■ WORK TASK
Word for word, transcribe the data below from the line with "The width and height of the screenshot is (1162, 662)." to the line with "This screenshot has height=674, width=755.", keeping both of those lines.

■ INPUT DATA
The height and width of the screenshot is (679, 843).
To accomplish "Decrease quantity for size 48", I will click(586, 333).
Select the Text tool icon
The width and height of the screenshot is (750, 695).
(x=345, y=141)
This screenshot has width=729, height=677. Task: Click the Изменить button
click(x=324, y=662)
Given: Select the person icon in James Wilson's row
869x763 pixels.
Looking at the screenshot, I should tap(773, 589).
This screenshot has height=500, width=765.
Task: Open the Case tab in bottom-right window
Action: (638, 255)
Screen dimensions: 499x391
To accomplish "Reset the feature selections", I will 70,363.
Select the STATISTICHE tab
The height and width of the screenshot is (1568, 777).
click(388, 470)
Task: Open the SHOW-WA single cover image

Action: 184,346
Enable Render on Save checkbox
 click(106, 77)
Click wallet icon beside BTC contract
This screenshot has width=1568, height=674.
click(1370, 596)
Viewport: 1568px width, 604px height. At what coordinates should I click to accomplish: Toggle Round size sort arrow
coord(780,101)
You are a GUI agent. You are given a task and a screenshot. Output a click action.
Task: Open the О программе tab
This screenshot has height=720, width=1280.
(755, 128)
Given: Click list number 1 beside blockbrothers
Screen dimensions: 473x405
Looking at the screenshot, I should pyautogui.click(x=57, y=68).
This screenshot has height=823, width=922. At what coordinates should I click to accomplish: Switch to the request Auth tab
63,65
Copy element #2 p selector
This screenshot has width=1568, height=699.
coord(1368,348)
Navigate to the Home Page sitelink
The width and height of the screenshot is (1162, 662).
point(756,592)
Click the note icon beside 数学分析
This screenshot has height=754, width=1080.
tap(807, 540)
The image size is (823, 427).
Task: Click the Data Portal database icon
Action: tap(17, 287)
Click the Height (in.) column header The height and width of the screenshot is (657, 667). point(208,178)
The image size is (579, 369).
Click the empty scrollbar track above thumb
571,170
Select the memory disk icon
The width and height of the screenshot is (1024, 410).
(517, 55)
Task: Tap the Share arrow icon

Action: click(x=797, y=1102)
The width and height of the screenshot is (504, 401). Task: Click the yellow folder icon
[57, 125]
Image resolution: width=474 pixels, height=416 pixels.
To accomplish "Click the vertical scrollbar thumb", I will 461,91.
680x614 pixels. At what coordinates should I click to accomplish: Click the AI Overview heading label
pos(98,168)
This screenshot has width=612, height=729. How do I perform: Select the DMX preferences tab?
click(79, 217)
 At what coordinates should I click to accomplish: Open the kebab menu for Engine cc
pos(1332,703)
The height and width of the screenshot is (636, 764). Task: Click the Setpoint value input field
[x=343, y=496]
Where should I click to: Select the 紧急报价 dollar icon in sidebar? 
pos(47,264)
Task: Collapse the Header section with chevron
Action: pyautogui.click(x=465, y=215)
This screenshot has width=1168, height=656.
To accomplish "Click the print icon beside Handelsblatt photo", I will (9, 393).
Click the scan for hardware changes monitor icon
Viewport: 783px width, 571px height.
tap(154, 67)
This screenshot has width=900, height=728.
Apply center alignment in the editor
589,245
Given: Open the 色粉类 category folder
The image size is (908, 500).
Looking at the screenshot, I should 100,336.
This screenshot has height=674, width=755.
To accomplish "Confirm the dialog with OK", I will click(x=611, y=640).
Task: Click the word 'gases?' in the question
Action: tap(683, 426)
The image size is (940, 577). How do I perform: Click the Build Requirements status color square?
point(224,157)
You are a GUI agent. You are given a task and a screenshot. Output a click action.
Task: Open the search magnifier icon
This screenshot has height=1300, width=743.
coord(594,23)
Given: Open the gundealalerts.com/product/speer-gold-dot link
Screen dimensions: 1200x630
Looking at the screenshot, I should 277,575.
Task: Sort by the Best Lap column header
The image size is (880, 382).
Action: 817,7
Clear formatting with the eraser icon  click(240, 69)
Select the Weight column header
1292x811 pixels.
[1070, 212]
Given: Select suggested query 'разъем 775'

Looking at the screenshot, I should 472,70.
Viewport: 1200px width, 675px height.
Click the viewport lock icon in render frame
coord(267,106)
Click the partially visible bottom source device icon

■ WRITTEN ANSWER
The width and height of the screenshot is (1162, 662).
point(756,592)
Click the note icon beside 数学分析
This screenshot has height=754, width=1080.
tap(807, 540)
The image size is (823, 427).
Task: Click the Data Portal database icon
Action: tap(17, 287)
Click the Height (in.) column header The height and width of the screenshot is (657, 667). point(208,178)
The image size is (579, 369).
Click the empty scrollbar track above thumb
571,170
Select the memory disk icon
The width and height of the screenshot is (1024, 410).
(517, 55)
Task: Tap the Share arrow icon

Action: click(x=797, y=1102)
The width and height of the screenshot is (504, 401). Task: Click the yellow folder icon
[57, 125]
Image resolution: width=474 pixels, height=416 pixels.
To accomplish "Click the vertical scrollbar thumb", I will 461,91.
680x614 pixels. At what coordinates should I click to accomplish: Click the AI Overview heading label
pos(98,168)
This screenshot has width=612, height=729. How do I perform: Select the DMX preferences tab?
click(79, 217)
 At what coordinates should I click to accomplish: Open the kebab menu for Engine cc
pos(1332,703)
The height and width of the screenshot is (636, 764). Task: Click the Setpoint value input field
[x=343, y=496]
Where should I click to: Select the 紧急报价 dollar icon in sidebar? 
pos(47,264)
Task: Collapse the Header section with chevron
Action: pyautogui.click(x=465, y=215)
This screenshot has width=1168, height=656.
To accomplish "Click the print icon beside Handelsblatt photo", I will (9, 393).
Click the scan for hardware changes monitor icon
Viewport: 783px width, 571px height.
tap(154, 67)
This screenshot has width=900, height=728.
Apply center alignment in the editor
589,245
Given: Open the 色粉类 category folder
The image size is (908, 500).
Looking at the screenshot, I should 100,336.
This screenshot has height=674, width=755.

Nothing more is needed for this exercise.